▼▼▼
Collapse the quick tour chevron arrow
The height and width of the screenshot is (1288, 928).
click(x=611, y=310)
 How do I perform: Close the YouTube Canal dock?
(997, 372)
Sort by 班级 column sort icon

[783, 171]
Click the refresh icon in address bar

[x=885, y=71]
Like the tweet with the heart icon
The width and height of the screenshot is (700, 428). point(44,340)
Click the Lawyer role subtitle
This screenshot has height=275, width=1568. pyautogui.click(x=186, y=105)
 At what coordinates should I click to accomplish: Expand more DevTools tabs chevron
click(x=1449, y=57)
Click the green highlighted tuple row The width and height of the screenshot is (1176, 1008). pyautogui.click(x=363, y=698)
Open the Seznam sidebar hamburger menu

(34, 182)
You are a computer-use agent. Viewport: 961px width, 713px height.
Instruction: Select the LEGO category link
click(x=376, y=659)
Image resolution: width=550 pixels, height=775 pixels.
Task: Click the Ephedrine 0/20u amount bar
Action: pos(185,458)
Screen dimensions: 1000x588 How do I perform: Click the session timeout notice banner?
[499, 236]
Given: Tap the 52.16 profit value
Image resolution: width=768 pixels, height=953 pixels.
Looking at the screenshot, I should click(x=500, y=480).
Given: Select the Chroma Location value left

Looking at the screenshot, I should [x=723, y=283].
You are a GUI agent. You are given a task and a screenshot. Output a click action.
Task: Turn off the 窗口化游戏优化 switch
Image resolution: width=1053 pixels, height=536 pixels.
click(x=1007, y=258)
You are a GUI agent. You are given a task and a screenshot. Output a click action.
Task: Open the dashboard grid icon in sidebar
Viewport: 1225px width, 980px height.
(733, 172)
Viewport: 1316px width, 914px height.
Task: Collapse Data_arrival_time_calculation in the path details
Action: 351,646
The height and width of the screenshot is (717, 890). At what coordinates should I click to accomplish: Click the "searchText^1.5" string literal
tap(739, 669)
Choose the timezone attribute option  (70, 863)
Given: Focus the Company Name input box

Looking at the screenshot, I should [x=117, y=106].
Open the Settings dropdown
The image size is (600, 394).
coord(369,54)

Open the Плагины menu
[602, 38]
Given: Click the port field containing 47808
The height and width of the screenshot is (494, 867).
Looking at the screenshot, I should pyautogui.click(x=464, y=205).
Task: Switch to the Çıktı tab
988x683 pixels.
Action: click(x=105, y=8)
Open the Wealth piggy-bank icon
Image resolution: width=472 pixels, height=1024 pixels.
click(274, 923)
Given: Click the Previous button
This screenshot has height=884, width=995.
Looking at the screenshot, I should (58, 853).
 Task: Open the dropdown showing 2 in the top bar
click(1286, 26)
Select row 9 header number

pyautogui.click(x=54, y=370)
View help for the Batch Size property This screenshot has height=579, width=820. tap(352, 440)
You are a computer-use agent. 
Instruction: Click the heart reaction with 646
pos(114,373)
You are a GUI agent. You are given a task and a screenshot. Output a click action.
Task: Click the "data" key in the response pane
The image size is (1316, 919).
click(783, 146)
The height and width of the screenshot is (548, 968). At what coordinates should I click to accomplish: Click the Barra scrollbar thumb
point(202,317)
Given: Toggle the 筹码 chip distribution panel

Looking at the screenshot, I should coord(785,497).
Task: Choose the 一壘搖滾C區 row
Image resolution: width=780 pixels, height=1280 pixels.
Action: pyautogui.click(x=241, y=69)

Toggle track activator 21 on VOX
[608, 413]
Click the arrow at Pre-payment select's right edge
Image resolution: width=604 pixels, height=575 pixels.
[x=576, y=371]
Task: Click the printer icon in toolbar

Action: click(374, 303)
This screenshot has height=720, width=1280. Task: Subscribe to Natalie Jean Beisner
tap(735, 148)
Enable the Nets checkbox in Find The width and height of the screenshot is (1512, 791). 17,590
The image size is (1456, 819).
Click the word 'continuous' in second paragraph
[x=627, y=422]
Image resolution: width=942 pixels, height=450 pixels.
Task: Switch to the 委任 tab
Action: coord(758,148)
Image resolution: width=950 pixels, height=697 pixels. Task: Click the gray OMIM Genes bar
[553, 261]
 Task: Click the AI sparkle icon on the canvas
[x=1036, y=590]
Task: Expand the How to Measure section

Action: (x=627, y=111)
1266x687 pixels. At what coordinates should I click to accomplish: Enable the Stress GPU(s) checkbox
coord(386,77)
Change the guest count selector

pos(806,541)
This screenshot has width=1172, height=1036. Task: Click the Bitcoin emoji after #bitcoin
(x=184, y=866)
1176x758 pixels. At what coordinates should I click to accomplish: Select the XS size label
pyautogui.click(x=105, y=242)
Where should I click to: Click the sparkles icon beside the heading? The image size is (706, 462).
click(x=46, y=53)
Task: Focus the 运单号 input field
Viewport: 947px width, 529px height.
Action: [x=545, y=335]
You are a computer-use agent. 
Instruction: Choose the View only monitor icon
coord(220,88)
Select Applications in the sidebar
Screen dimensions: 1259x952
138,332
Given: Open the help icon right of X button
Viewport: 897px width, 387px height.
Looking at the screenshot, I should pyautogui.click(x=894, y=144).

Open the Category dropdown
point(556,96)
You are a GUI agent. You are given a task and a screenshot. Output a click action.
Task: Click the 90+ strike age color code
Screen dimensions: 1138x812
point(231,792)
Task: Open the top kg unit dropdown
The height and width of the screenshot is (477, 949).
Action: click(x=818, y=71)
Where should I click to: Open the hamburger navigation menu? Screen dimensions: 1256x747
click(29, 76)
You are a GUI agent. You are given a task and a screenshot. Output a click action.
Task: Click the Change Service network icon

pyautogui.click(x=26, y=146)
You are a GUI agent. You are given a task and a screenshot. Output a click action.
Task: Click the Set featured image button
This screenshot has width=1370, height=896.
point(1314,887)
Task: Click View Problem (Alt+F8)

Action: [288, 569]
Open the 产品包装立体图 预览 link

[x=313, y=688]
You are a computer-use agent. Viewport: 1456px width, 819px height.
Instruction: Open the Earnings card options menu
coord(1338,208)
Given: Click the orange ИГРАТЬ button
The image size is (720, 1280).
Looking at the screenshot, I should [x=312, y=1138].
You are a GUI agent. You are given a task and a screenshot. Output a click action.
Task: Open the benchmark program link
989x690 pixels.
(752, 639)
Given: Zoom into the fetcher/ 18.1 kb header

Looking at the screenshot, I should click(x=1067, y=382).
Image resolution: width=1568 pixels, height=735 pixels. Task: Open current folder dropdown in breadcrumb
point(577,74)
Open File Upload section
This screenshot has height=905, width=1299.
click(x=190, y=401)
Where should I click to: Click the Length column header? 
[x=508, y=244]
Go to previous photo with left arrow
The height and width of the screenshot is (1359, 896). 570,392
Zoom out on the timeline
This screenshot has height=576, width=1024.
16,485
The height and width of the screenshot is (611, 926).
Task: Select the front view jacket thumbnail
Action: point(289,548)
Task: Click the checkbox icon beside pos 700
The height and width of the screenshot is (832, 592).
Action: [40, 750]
▲▲▲
_WHAT THIS TASK INVOLVES_
The data above is to be restated line for line, word for word.

_ANSWER SECTION_
Collapse the quick tour chevron arrow
The height and width of the screenshot is (1288, 928).
click(x=611, y=310)
 How do I perform: Close the YouTube Canal dock?
(997, 372)
Sort by 班级 column sort icon

[783, 171]
Click the refresh icon in address bar

[x=885, y=71]
Like the tweet with the heart icon
The width and height of the screenshot is (700, 428). point(44,340)
Click the Lawyer role subtitle
This screenshot has height=275, width=1568. pyautogui.click(x=186, y=105)
 At what coordinates should I click to accomplish: Expand more DevTools tabs chevron
click(x=1449, y=57)
Click the green highlighted tuple row The width and height of the screenshot is (1176, 1008). pyautogui.click(x=363, y=698)
Open the Seznam sidebar hamburger menu

(34, 182)
You are a computer-use agent. Viewport: 961px width, 713px height.
Instruction: Select the LEGO category link
click(x=376, y=659)
Image resolution: width=550 pixels, height=775 pixels.
Task: Click the Ephedrine 0/20u amount bar
Action: pos(185,458)
Screen dimensions: 1000x588 How do I perform: Click the session timeout notice banner?
[499, 236]
Given: Tap the 52.16 profit value
Image resolution: width=768 pixels, height=953 pixels.
Looking at the screenshot, I should click(x=500, y=480).
Given: Select the Chroma Location value left

Looking at the screenshot, I should [x=723, y=283].
You are a GUI agent. You are given a task and a screenshot. Output a click action.
Task: Turn off the 窗口化游戏优化 switch
Image resolution: width=1053 pixels, height=536 pixels.
click(x=1007, y=258)
You are a GUI agent. You are given a task and a screenshot. Output a click action.
Task: Open the dashboard grid icon in sidebar
Viewport: 1225px width, 980px height.
(733, 172)
Viewport: 1316px width, 914px height.
Task: Collapse Data_arrival_time_calculation in the path details
Action: 351,646
The height and width of the screenshot is (717, 890). At what coordinates should I click to accomplish: Click the "searchText^1.5" string literal
tap(739, 669)
Choose the timezone attribute option  (70, 863)
Given: Focus the Company Name input box

Looking at the screenshot, I should [x=117, y=106].
Open the Settings dropdown
The image size is (600, 394).
coord(369,54)

Open the Плагины menu
[602, 38]
Given: Click the port field containing 47808
The height and width of the screenshot is (494, 867).
Looking at the screenshot, I should pyautogui.click(x=464, y=205).
Task: Switch to the Çıktı tab
988x683 pixels.
Action: click(x=105, y=8)
Open the Wealth piggy-bank icon
Image resolution: width=472 pixels, height=1024 pixels.
click(274, 923)
Given: Click the Previous button
This screenshot has height=884, width=995.
Looking at the screenshot, I should (58, 853).
 Task: Open the dropdown showing 2 in the top bar
click(1286, 26)
Select row 9 header number

pyautogui.click(x=54, y=370)
View help for the Batch Size property This screenshot has height=579, width=820. tap(352, 440)
You are a computer-use agent. 
Instruction: Click the heart reaction with 646
pos(114,373)
You are a GUI agent. You are given a task and a screenshot. Output a click action.
Task: Click the "data" key in the response pane
The image size is (1316, 919).
click(783, 146)
The height and width of the screenshot is (548, 968). At what coordinates should I click to accomplish: Click the Barra scrollbar thumb
point(202,317)
Given: Toggle the 筹码 chip distribution panel

Looking at the screenshot, I should coord(785,497).
Task: Choose the 一壘搖滾C區 row
Image resolution: width=780 pixels, height=1280 pixels.
Action: pyautogui.click(x=241, y=69)

Toggle track activator 21 on VOX
[608, 413]
Click the arrow at Pre-payment select's right edge
Image resolution: width=604 pixels, height=575 pixels.
[x=576, y=371]
Task: Click the printer icon in toolbar

Action: click(374, 303)
This screenshot has height=720, width=1280. Task: Subscribe to Natalie Jean Beisner
tap(735, 148)
Enable the Nets checkbox in Find The width and height of the screenshot is (1512, 791). 17,590
The image size is (1456, 819).
Click the word 'continuous' in second paragraph
[x=627, y=422]
Image resolution: width=942 pixels, height=450 pixels.
Task: Switch to the 委任 tab
Action: coord(758,148)
Image resolution: width=950 pixels, height=697 pixels. Task: Click the gray OMIM Genes bar
[553, 261]
 Task: Click the AI sparkle icon on the canvas
[x=1036, y=590]
Task: Expand the How to Measure section

Action: (x=627, y=111)
1266x687 pixels. At what coordinates should I click to accomplish: Enable the Stress GPU(s) checkbox
coord(386,77)
Change the guest count selector

pos(806,541)
This screenshot has width=1172, height=1036. Task: Click the Bitcoin emoji after #bitcoin
(x=184, y=866)
1176x758 pixels. At what coordinates should I click to accomplish: Select the XS size label
pyautogui.click(x=105, y=242)
Where should I click to: Click the sparkles icon beside the heading? The image size is (706, 462).
click(x=46, y=53)
Task: Focus the 运单号 input field
Viewport: 947px width, 529px height.
Action: [x=545, y=335]
You are a computer-use agent. 
Instruction: Choose the View only monitor icon
coord(220,88)
Select Applications in the sidebar
Screen dimensions: 1259x952
138,332
Given: Open the help icon right of X button
Viewport: 897px width, 387px height.
Looking at the screenshot, I should pyautogui.click(x=894, y=144).

Open the Category dropdown
point(556,96)
You are a GUI agent. You are given a task and a screenshot. Output a click action.
Task: Click the 90+ strike age color code
Screen dimensions: 1138x812
point(231,792)
Task: Open the top kg unit dropdown
The height and width of the screenshot is (477, 949).
Action: click(x=818, y=71)
Where should I click to: Open the hamburger navigation menu? Screen dimensions: 1256x747
click(29, 76)
You are a GUI agent. You are given a task and a screenshot. Output a click action.
Task: Click the Change Service network icon

pyautogui.click(x=26, y=146)
You are a GUI agent. You are given a task and a screenshot. Output a click action.
Task: Click the Set featured image button
This screenshot has width=1370, height=896.
point(1314,887)
Task: Click View Problem (Alt+F8)

Action: [288, 569]
Open the 产品包装立体图 预览 link

[x=313, y=688]
You are a computer-use agent. Viewport: 1456px width, 819px height.
Instruction: Open the Earnings card options menu
coord(1338,208)
Given: Click the orange ИГРАТЬ button
The image size is (720, 1280).
Looking at the screenshot, I should [x=312, y=1138].
You are a GUI agent. You are given a task and a screenshot. Output a click action.
Task: Open the benchmark program link
989x690 pixels.
(752, 639)
Given: Zoom into the fetcher/ 18.1 kb header

Looking at the screenshot, I should click(x=1067, y=382).
Image resolution: width=1568 pixels, height=735 pixels. Task: Open current folder dropdown in breadcrumb
point(577,74)
Open File Upload section
This screenshot has height=905, width=1299.
click(x=190, y=401)
Where should I click to: Click the Length column header? 
[x=508, y=244]
Go to previous photo with left arrow
The height and width of the screenshot is (1359, 896). 570,392
Zoom out on the timeline
This screenshot has height=576, width=1024.
16,485
The height and width of the screenshot is (611, 926).
Task: Select the front view jacket thumbnail
Action: point(289,548)
Task: Click the checkbox icon beside pos 700
The height and width of the screenshot is (832, 592).
Action: [40, 750]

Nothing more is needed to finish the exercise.